Le message nationaliste de
Noureddine Morceli fut plus sobre, plus nuancé tout en baignant dans
l’ambigüité. Il se traduisit, après une victoire dans un meeting du Grand Prix
IAAF, devant les caméras, répercutant sur les écrans de télévision du monde
entier, l’image inattendue d’une génuflexion. Un geste, surprenant pour les
téléspectateurs confrontés sur une piste d’athlétisme à un signe distinctif et ostentatoire
de l’Islam, qui est suivi par un tour d’honneur avec le drapeau national.
Ces deux gestes furent porteurs
d’une symbolique frappant les subconscients déroutés. Hautement symptomatiques,
ils furent antérieurs à la représentation, d’une portée quasi-messianique, de
Hassiba à Barcelone. C’est à Nice, entrée tardivement dans l’Hexagone, terre
électorale de la droite et de l’extrême droite française, patrie de
substitution des anciens colons et partisans de l’ « Algérie
Française », que Noureddine Morceli se révéla aux Algériens….et au
monde.
Son geste instinctif (il sera
repris par la suite par les Maghrébins dont Hichem El Gueroudj) fut ambivalent.
Déroutant l’opinion internationale, il fut reconnu et encensé par toutes les
parties algériennes qui n’étaient pas encore en formation de combat. Avant que
les événements douloureux n’occupent les colonnes de la presse et que son échec
barcelonais ne soit vécu comme une trahison par les « nationalistes
éradicateurs » et une victoire par les autres.
Deux faits importants et
explicatifs (sa blessure au cours d’un stage au pays des Incas offrant des
sacrifices humains à leurs dieux et le retard occasionné à sa préparation qui
s’ensuivit) furent sciemment occultés, pour de multiples raisons, par les
analystes sportifs et politiques de l’époque.
Les Jeux Olympiques de Barcelone,
vécus comme un échec, furent le déclencheur des réticences ultérieures
lesquelles furent suscitées puis vivifiées par les déclarations et agissements
controversés de certains membres de son proche entourage.
La disqualification morale qui
fut prononcée persista longtemps. Elle servit aussi les intérêts de certains
proches de Hassiba Boulmerka avant que cette dernière ne prit son émancipation.

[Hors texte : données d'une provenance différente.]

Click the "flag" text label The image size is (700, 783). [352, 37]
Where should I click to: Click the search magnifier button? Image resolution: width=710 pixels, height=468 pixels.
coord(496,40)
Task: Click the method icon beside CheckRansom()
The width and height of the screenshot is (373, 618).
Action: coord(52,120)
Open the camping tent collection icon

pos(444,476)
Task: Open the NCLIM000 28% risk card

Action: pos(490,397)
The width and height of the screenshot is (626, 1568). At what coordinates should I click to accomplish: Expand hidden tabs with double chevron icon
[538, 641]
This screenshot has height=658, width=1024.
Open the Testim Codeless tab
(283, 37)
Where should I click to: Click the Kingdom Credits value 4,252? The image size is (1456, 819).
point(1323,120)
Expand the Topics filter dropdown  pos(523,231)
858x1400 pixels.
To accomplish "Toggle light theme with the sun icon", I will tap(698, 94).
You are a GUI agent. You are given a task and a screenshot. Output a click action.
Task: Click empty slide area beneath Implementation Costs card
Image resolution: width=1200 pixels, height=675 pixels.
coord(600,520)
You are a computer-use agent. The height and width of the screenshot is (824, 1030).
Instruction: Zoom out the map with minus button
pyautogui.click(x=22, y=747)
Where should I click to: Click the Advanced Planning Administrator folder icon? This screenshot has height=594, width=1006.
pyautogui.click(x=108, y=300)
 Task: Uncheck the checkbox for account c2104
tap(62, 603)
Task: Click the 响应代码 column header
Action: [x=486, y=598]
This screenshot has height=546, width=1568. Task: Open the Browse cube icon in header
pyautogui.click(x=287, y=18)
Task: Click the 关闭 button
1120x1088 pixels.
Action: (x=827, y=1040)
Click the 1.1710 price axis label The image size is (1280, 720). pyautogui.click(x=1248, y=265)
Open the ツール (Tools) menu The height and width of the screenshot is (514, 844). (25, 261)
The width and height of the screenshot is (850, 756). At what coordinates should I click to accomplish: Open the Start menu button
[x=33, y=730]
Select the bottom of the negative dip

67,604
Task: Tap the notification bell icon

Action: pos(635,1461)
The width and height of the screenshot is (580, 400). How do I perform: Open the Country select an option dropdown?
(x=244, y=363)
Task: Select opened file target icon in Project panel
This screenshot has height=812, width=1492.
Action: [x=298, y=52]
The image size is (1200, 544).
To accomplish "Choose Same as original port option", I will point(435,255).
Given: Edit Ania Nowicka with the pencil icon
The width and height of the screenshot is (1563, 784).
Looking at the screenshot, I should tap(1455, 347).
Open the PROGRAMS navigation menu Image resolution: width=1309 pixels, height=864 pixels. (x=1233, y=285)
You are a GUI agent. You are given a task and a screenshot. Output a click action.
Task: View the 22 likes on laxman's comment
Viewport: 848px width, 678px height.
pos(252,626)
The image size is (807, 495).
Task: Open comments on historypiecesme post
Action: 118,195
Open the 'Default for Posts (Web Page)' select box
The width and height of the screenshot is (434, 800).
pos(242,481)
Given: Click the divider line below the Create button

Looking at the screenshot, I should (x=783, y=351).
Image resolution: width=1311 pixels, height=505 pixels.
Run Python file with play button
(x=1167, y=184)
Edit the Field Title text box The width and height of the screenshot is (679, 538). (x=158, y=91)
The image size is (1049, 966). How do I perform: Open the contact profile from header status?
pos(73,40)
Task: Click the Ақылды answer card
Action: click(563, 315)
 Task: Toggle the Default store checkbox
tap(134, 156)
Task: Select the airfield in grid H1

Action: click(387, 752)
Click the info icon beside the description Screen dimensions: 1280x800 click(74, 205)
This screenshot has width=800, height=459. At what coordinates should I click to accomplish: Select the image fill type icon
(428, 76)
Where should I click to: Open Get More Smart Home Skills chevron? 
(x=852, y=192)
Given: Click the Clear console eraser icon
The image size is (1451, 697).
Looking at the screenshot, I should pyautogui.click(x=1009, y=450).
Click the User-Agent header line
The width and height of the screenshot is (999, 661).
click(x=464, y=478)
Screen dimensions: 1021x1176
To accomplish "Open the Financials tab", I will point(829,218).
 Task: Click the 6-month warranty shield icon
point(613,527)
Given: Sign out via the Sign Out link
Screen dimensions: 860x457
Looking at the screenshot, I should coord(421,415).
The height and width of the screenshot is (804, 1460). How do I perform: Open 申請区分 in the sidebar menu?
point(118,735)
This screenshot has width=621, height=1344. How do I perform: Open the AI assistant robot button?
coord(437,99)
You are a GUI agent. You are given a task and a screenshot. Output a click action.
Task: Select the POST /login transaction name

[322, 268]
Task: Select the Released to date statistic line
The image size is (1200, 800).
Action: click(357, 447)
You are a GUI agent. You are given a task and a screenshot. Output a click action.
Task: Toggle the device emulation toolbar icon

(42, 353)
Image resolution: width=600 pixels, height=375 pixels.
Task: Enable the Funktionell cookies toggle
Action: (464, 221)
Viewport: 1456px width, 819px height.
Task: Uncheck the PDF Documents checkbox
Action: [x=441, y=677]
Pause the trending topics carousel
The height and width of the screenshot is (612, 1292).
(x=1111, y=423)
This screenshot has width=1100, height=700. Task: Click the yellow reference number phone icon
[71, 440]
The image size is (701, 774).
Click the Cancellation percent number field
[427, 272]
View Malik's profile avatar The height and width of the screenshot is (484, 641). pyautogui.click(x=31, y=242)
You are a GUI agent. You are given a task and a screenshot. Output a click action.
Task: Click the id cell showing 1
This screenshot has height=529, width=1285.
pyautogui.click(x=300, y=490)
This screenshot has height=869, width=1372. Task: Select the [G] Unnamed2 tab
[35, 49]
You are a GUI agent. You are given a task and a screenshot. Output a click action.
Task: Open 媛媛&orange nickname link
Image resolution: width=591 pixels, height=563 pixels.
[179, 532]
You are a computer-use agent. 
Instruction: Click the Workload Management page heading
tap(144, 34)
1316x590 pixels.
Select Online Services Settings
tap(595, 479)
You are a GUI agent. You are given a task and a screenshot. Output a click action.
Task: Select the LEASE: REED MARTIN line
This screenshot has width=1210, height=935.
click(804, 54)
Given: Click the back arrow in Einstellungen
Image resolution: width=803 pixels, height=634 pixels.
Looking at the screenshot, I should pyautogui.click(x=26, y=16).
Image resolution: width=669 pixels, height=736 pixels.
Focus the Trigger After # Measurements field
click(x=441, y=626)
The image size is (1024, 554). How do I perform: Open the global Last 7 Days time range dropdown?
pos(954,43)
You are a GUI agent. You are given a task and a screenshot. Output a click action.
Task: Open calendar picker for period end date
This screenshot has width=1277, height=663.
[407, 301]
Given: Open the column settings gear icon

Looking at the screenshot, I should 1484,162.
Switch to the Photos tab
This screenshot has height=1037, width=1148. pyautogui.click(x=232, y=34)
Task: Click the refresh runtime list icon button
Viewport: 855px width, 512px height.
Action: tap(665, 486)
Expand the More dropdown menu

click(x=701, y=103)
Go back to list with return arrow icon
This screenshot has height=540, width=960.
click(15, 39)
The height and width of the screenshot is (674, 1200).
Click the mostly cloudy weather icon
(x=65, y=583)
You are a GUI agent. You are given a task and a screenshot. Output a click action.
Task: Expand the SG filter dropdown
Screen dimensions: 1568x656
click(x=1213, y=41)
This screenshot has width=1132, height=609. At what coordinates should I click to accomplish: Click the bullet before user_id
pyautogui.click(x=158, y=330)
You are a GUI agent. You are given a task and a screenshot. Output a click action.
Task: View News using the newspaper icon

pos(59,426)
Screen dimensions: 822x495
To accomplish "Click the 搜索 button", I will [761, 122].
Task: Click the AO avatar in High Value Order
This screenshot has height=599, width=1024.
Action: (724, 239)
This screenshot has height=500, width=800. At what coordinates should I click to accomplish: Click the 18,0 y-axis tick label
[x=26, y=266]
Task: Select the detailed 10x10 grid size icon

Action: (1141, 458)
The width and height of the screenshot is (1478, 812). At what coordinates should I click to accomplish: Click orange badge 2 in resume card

Elle fut certes atténuée par le record du monde qu’il battit, quelques jours
après les Jeux.
Les titres mondiaux de Morceli,
ses records planétaires, son aisance à se défaire de ses adversaires frappèrent
l’imaginaire algérien et autorisèrent plus tard l’inversion plus tard. Mais,
son absence de parti-pris politique joua à la fois en sa défaveur et en faveur
de celle qu’on lui opposa constamment dans le milieu athlétique agité en
catimini par une guerre des clans qui ne disait pas encore son nom.
Hassiba, Noureddine puis Nouria
(médaillés d’or du 1 500 m respectivement aux Jeux Olympiques de 1992,
1996 et 2000) furent aussi, sans qu’ils en aient toutefois pleinement
conscience, les porte-flambeaux du nouvel ordre économico-politique national
naissant, véhiculé par une oligarchie, ressemblant très fortement à celle que
généra la pérestroïka soviétique qui lui
fut contemporaine.
Le nouvel ordre qui a pris son
essor aux cours de la première décade du mois d’octobre 1988 avec les émeutes
populaires précédant l’ « ouverture démocratique »
conduisit à la multiplication lapinière des associations à caractère politique et culturel.
La majeure partie d’entre elles étaient adossées viscéralement, pourrait-on
dire, à la religiosité rampante, à dominante rigoriste, à tendance guerrière
déployée depuis le Moyen-Orient et les contreforts de l’Himalaya, de cet
Afghanistan important et réexportant ses talibans, combattants de la foi.
Rétrospectivement, la fin de cette
année 1988 marque, sans contestation aucune, le début l’envol de Boulmerka et
Morceli. A l’exceptions de quelques observateurs, le fait passa inaperçu. La
communauté athlétique algérienne ne se rendit pas compte, sur le moment, que
l’histoire athlétique algérienne amorçait un tournant, et que ces deux
champions étaient représentatifs d’une exception. Beaucoup de jeunes sportifs étaient
susceptibles de percer. Il leur manquait si peu de choses pour franchir le cap.